### What to produce
Transcribe the stretch of entries below from the line with "Where should I click to: Select" through the line with "Open the Snowswept", exactly and with both ends included; leave out all other lines.

[Records from a dataset]
== Segment start ==

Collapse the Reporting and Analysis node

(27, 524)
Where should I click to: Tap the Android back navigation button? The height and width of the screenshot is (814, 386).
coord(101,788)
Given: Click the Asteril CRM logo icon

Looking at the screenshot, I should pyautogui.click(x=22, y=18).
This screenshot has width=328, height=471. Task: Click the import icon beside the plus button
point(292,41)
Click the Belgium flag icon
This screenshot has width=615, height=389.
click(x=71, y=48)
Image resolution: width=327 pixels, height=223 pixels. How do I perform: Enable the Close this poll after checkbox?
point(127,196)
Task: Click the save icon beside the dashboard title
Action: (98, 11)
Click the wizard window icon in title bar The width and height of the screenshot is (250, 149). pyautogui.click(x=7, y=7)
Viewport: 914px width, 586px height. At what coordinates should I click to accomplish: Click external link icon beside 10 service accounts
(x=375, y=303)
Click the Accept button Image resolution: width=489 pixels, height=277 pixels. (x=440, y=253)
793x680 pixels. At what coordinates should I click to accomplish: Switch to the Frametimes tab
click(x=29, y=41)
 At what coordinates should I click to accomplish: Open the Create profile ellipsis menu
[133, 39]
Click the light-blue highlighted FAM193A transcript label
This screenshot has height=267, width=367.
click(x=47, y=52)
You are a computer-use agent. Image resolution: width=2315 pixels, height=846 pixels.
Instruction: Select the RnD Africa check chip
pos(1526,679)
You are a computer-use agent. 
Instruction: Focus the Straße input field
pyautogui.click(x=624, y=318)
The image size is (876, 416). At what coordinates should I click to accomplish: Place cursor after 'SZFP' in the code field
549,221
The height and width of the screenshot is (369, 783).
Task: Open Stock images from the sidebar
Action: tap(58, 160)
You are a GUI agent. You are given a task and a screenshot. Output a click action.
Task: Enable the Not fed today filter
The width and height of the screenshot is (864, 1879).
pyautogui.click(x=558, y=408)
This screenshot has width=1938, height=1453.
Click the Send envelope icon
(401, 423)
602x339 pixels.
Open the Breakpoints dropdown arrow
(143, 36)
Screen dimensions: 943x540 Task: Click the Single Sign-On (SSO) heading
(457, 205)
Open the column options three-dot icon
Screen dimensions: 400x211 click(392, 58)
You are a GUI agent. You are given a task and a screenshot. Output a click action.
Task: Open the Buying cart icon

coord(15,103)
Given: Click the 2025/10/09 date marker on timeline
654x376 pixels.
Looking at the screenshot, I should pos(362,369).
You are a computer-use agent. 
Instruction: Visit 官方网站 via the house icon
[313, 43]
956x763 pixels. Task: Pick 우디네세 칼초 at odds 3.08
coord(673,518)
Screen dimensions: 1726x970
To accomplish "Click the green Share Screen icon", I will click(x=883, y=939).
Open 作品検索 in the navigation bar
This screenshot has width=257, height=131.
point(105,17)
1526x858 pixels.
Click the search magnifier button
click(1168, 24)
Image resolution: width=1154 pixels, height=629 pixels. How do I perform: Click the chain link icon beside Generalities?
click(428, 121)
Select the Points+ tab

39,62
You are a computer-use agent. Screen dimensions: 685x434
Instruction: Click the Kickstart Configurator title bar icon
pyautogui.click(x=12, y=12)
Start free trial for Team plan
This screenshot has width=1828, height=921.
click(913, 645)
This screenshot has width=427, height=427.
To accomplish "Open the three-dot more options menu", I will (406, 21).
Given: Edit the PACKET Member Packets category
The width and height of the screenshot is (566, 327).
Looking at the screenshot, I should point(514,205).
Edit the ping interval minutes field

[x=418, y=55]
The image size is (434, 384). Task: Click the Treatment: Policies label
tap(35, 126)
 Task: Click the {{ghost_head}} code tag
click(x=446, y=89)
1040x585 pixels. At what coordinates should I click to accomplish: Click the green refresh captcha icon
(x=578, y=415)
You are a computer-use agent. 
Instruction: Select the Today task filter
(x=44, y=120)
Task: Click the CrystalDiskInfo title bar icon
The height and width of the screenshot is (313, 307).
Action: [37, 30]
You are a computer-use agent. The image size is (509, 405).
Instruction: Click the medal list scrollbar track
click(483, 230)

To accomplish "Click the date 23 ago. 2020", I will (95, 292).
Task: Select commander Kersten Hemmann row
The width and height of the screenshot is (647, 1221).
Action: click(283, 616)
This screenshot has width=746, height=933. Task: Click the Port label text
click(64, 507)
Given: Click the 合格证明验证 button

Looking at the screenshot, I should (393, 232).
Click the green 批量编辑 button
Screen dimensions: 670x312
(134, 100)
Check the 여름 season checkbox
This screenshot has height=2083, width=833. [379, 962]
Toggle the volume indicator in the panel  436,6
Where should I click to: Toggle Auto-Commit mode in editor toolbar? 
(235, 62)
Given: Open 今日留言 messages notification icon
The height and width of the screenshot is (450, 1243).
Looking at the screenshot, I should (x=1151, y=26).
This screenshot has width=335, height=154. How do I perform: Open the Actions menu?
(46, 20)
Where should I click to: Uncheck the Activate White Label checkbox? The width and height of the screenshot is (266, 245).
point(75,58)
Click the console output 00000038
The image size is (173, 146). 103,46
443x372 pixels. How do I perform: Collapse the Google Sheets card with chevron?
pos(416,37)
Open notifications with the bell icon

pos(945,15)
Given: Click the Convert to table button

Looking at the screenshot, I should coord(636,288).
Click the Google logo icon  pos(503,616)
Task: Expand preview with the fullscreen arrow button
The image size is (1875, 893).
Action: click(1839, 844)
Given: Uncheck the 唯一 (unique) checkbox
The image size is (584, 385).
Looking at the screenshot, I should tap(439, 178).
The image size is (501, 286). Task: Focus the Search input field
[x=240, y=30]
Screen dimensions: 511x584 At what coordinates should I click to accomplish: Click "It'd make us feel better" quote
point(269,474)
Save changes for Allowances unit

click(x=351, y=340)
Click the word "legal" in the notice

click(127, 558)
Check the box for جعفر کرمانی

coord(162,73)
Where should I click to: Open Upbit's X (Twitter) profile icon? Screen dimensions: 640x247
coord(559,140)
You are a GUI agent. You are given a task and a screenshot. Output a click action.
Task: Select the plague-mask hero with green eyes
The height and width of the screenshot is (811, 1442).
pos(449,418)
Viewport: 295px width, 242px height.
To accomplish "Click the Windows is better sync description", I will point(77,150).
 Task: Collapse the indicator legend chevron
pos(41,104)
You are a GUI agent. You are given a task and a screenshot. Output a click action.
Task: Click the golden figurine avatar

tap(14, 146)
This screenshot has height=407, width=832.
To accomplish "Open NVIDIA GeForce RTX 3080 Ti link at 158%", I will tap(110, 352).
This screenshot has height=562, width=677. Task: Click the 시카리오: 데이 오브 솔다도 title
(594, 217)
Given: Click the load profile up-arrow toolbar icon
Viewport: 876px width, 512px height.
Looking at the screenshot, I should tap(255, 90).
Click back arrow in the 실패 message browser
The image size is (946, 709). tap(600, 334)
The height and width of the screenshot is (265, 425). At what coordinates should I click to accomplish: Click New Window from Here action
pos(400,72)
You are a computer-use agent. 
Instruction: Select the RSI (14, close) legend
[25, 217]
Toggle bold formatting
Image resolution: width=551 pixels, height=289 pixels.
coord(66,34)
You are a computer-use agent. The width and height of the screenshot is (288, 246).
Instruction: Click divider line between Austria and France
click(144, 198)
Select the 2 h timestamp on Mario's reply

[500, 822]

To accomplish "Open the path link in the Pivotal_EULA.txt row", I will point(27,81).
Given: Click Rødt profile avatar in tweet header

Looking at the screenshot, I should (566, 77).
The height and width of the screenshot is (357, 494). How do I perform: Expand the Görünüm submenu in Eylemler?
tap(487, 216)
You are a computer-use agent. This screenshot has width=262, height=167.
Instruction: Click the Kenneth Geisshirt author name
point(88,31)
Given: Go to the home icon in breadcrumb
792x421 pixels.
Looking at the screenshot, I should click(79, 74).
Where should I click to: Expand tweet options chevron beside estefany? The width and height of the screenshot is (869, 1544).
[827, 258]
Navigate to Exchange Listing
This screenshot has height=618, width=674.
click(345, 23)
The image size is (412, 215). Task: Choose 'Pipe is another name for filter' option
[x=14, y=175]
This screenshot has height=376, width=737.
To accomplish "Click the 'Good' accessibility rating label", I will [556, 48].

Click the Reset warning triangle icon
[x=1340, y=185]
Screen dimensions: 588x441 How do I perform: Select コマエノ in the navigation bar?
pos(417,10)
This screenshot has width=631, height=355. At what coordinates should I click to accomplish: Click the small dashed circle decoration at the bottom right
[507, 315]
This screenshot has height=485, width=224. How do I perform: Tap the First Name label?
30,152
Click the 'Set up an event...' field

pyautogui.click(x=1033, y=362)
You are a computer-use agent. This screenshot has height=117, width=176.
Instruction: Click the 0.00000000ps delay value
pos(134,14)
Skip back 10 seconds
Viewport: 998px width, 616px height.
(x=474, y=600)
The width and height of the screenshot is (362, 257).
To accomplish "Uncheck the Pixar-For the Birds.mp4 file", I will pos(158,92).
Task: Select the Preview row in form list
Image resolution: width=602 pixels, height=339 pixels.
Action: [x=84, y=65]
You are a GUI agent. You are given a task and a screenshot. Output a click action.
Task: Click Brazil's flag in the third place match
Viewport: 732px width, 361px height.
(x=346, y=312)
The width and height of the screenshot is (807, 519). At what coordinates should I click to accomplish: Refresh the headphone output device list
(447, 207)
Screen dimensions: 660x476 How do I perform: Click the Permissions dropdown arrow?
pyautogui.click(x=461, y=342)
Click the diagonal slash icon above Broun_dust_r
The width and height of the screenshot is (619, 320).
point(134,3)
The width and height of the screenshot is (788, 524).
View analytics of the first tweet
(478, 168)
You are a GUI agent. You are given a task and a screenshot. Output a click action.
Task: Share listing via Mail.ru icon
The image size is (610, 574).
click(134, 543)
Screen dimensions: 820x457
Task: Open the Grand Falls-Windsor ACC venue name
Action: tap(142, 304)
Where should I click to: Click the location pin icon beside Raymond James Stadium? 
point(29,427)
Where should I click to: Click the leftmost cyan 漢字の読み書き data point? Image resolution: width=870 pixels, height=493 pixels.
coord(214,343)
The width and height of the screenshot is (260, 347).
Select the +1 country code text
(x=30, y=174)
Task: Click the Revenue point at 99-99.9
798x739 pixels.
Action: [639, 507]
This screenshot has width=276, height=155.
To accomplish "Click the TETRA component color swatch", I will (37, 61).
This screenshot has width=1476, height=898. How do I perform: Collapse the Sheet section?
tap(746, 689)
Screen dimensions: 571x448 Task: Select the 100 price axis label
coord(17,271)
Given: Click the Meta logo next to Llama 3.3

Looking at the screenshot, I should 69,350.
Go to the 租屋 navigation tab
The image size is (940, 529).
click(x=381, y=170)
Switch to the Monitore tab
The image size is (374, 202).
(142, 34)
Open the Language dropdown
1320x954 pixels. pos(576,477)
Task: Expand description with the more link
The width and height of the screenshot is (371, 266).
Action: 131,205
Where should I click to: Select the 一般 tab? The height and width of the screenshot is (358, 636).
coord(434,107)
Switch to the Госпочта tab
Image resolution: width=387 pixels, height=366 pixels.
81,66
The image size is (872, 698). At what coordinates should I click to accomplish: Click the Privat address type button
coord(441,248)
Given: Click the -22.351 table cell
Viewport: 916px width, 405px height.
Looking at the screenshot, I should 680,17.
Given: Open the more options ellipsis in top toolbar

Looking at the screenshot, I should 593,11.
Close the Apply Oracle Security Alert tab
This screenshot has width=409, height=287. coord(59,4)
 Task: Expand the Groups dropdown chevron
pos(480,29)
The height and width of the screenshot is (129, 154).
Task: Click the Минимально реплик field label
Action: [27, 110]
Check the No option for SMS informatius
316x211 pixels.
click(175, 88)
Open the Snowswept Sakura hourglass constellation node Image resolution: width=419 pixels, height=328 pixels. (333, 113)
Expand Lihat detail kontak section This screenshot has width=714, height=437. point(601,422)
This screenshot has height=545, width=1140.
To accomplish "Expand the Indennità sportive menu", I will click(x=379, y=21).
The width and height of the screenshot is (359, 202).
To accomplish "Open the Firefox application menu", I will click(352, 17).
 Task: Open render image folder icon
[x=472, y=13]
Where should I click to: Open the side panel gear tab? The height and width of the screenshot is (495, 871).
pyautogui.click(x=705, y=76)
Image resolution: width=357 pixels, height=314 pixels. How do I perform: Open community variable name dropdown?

== Segment end ==

### Solution for this problem
Where should I click to: Select the 一般 tab? The height and width of the screenshot is (358, 636).
coord(434,107)
Switch to the Госпочта tab
Image resolution: width=387 pixels, height=366 pixels.
81,66
The image size is (872, 698). At what coordinates should I click to accomplish: Click the Privat address type button
coord(441,248)
Given: Click the -22.351 table cell
Viewport: 916px width, 405px height.
Looking at the screenshot, I should 680,17.
Given: Open the more options ellipsis in top toolbar

Looking at the screenshot, I should 593,11.
Close the Apply Oracle Security Alert tab
This screenshot has width=409, height=287. coord(59,4)
 Task: Expand the Groups dropdown chevron
pos(480,29)
The height and width of the screenshot is (129, 154).
Task: Click the Минимально реплик field label
Action: [27, 110]
Check the No option for SMS informatius
316x211 pixels.
click(175, 88)
Open the Snowswept Sakura hourglass constellation node Image resolution: width=419 pixels, height=328 pixels. (333, 113)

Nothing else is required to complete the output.